Businesses, churches or other community organizations in Kansas can contact their local Kansas State University extension office to have an agent offer training on mental health first aid and suicide prevention to their group. The training can be customized for the audience and range from 15 minutes to a few hours.
Kansas also has a network of community mental health centers that offer care at locations spread throughout the state, including Garden City, Liberal, Greensburg and Hays.
But for people living in frontier counties, it might still be a challenge to reach them. The Hays-based center, High Plains Mental Health Center, serves 17 counties spanning more than 15,000 square miles.

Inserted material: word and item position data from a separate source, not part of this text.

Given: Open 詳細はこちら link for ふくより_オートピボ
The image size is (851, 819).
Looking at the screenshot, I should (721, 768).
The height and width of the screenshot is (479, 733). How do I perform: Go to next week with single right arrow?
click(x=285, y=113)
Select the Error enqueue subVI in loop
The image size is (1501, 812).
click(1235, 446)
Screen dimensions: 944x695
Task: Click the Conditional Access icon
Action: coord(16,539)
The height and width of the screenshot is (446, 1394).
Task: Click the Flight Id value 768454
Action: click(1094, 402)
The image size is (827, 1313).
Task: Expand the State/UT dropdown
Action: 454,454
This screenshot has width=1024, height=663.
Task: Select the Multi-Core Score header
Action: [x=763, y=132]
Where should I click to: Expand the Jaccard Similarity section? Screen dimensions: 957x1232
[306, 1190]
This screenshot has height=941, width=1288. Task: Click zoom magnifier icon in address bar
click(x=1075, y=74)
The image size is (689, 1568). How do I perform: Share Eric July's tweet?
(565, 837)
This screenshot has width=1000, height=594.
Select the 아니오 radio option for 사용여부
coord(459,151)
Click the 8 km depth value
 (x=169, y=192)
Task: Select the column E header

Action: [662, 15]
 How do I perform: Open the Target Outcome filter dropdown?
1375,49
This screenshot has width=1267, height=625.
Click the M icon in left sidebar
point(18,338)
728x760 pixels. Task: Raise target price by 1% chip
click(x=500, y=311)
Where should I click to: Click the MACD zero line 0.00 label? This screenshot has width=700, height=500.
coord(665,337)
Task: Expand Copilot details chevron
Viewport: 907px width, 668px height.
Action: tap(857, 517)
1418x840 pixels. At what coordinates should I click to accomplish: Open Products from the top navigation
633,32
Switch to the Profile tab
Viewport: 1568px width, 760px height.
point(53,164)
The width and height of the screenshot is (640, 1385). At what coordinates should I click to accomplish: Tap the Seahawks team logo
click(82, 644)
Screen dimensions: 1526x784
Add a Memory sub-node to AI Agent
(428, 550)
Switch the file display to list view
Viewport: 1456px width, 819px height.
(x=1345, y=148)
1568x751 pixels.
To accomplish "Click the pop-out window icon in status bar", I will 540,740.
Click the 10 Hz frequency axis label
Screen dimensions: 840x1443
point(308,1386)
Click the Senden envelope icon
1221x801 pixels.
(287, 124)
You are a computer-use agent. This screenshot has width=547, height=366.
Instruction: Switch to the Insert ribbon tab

Dirks, the K-State extension agent, grew up in a farm family in Iowa and has worked in rural mental health settings for much of his 40-year career. He said that it’s key for mental health providers in rural areas to understand the ways that people in those communities tend to downplay mental and emotional struggles and learn how to spot the subtle signs of distress before they lead to crisis.
“In cultures where you can’t admit that you are struggling,” he said, “when someone does mention something, it is probably the tip of the iceberg.”
But nearly all rural counties in Kansas have a shortage of mental health providers, and it can be challenging for centers in less populated areas to attract and retain specialists.
Still, Dirks said he’s starting to see rural attitudes toward mental health slowly change.
“We think it’s weakness,” Dirks said. “I turn that upside down and say I think it’s a sign of strength … for someone to say, ‘Look, I need help.'”
— David Condos reports for Kansas News Service.